We only want type checks to run inside the src directory and nowhere else. Nothing to change here.

Potential additions

lib (docs)

It's a commonly seen config, this lets typescript know which typings we want to be included by default. For an example, when writing code that only runs in NodeJS, one wouldn't want typings for DOM apis to be included because window or document won't exist in the global scope, but instead one would like to have typing for process in the global scope.

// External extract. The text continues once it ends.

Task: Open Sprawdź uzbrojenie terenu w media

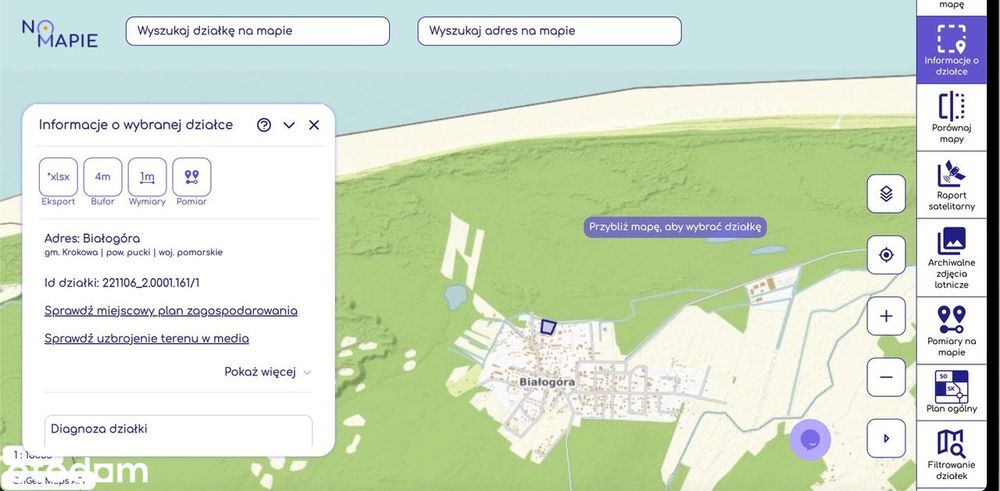Action: (147, 339)

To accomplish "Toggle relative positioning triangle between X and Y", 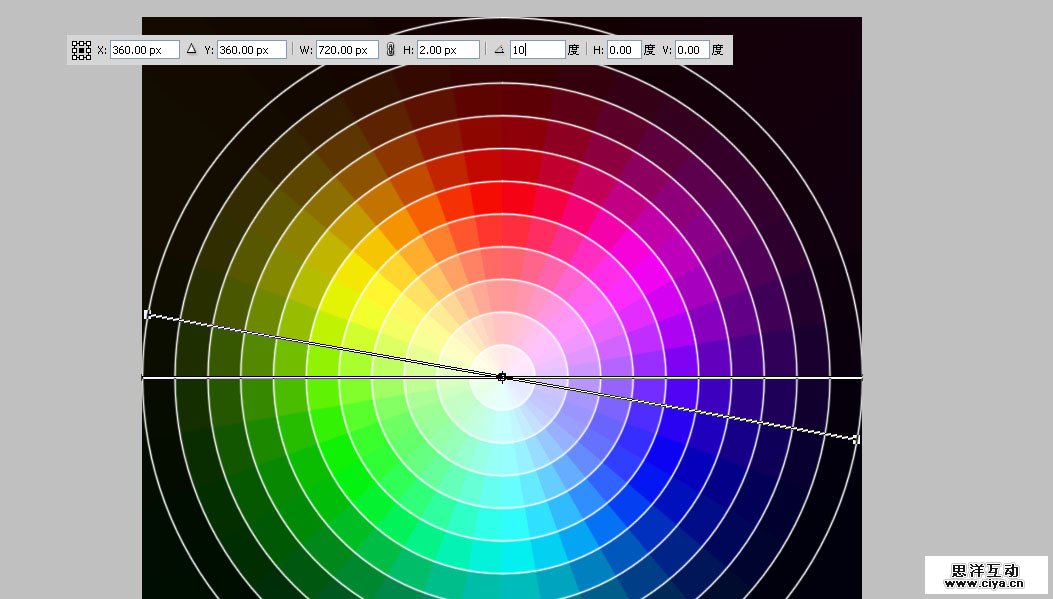I will point(191,49).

Typescript already does includes some things and exclude others depending on the compilerOptions.target value, and that is good enough for us at this point 👍

We already have the @types/webextension-polyfill package that adds all the typings we need for web extension development and it is being correctly picked by typescript.

noEmit:true

tsloader also uses the tsconfig.json file, so if we set noEmit to true, then we won't get any transpiling done. If we ever switch to a faster transpiler that does not use the tsconfig file (like swc) then we'll want to set this option to true.

resolveJsonModule:true

If we want to be able to import JSON files using es6 syntax, might come in handy. Let's add it if/when we need it. Right now we have this getJSON() function that we mainly use at build time to build the manifest file, we could remove it and just import JSON files directly instead.

Other

I checked a few other "famous" webext config files and see if we can draw some inspiration from them:

Also looked at uBlock, react-devtools but they don't use TypeScript 😅

Only differences I could see is that they are more explicit about their lib config and then some variations in opinionated typechecking settings such as noPropertyAccessFromIndexSignature or noUncheckedIndexedAccess.

TODOs:

  • MR to update typescript and the transpiling pipeline in general (i.e. babel) + switch to moduleResolution: bundler
  • Create follow up issue for enabling skipLibCheck and fixing related problems.